RECORDS TO PROCESS.
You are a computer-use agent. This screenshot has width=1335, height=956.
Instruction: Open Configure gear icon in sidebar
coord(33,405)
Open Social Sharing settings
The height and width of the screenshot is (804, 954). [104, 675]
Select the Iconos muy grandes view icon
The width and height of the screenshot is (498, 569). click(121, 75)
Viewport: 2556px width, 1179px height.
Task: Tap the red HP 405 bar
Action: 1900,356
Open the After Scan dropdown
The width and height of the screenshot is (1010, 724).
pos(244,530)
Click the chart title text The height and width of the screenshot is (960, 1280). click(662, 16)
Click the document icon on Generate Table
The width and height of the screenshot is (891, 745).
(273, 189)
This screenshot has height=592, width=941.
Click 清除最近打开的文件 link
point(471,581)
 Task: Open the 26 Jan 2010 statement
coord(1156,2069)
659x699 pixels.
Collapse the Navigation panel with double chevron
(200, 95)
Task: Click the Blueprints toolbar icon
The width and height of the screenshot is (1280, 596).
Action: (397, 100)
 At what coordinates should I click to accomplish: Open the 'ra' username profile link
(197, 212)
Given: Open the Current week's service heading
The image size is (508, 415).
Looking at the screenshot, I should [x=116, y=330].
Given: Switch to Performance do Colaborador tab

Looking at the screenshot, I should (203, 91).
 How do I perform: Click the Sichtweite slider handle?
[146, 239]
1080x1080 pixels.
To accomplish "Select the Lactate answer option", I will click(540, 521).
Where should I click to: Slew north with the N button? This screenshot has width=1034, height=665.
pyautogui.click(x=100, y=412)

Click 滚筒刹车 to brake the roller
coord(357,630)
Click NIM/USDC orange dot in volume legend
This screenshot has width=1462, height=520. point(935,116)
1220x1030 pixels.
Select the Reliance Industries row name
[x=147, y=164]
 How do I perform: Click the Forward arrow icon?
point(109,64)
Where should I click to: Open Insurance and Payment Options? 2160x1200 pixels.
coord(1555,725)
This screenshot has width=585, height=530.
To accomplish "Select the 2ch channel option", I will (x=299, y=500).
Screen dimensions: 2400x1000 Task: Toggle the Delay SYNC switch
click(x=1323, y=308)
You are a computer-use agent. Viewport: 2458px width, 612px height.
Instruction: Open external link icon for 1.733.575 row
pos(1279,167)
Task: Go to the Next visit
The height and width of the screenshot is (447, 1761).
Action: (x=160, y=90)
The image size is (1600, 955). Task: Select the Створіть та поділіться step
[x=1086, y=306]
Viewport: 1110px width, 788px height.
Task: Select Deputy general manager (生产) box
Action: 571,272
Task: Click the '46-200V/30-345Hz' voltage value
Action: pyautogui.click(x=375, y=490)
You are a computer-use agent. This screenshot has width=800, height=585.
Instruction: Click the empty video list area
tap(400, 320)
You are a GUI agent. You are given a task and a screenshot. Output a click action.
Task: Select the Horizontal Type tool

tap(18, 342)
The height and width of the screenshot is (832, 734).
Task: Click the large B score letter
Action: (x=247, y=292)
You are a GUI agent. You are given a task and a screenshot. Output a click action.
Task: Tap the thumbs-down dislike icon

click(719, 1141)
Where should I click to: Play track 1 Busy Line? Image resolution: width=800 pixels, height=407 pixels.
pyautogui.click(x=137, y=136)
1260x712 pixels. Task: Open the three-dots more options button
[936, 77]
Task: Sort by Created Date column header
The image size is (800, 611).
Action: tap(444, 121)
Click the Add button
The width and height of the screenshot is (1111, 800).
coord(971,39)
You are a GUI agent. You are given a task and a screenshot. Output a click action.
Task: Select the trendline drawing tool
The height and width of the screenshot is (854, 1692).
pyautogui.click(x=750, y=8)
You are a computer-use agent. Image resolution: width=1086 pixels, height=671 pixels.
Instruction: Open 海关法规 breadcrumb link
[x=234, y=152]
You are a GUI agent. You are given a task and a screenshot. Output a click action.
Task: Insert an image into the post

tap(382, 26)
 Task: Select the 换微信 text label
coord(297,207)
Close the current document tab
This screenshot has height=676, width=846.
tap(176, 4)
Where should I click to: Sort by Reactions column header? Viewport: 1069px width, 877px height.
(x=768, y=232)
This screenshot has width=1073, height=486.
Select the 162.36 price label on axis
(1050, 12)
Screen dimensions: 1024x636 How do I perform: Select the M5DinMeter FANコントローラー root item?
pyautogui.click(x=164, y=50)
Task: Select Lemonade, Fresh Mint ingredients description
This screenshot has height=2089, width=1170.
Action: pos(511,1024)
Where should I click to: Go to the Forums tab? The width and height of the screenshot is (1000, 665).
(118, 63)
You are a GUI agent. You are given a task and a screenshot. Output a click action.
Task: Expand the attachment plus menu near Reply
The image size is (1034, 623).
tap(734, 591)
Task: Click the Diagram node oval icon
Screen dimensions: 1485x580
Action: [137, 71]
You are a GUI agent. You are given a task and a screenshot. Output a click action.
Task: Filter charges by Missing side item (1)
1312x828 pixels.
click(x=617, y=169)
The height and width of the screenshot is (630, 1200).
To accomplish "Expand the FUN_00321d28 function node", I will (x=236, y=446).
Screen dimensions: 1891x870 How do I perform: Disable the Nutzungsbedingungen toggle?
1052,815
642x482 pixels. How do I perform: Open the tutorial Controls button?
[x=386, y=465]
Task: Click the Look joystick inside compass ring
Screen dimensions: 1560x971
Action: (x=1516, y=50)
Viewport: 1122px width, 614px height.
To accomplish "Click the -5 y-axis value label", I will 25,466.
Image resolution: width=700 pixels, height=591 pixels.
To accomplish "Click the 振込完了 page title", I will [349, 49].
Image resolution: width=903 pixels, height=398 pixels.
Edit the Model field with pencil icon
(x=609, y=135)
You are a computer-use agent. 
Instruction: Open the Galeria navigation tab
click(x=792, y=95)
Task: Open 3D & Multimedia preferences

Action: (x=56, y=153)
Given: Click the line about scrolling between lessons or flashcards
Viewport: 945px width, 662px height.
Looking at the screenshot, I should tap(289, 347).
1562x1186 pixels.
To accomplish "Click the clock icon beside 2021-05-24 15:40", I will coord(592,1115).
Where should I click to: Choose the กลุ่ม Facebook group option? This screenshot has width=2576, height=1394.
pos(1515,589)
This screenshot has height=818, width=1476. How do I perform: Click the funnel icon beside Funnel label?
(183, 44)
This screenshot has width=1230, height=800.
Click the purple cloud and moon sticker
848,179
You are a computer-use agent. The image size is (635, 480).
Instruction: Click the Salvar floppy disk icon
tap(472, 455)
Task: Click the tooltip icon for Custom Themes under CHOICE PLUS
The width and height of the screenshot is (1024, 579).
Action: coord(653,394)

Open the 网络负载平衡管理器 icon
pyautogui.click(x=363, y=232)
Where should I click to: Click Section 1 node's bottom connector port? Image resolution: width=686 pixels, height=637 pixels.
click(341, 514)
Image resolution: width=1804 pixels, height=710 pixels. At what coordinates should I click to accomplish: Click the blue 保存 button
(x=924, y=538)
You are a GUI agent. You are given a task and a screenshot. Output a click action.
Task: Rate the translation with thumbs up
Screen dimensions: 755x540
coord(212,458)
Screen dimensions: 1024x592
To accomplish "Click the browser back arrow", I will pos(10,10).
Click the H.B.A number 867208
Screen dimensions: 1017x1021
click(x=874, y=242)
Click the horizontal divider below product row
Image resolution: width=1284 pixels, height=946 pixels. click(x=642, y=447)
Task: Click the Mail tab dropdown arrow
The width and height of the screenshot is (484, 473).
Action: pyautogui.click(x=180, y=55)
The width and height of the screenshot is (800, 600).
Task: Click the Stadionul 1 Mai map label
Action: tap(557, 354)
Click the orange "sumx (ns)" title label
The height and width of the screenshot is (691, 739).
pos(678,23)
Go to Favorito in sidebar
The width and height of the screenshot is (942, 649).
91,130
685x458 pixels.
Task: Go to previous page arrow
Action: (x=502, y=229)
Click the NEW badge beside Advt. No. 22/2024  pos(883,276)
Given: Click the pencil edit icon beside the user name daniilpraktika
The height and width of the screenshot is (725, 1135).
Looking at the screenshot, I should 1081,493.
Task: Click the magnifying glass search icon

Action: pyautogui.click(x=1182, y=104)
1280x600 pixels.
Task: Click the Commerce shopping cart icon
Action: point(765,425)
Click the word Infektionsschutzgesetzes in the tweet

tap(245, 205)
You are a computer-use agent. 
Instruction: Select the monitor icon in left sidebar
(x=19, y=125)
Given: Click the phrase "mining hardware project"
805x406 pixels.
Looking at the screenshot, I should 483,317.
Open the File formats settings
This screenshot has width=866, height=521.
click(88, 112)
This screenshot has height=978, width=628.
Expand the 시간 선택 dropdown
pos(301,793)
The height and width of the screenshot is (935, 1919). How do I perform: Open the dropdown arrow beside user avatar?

PROBLEM DETAILS.
Copy every line from the records that holds the string "will".

WORKED SOLUTION.
To accomplish "Select the Lactate answer option", I will click(540, 521).
To accomplish "Select the 2ch channel option", I will (x=299, y=500).
To accomplish "Expand the FUN_00321d28 function node", I will (x=236, y=446).
To accomplish "Click the -5 y-axis value label", I will 25,466.
To accomplish "Click the 振込完了 page title", I will [349, 49].
To accomplish "Click the clock icon beside 2021-05-24 15:40", I will coord(592,1115).
To accomplish "Click the browser back arrow", I will pos(10,10).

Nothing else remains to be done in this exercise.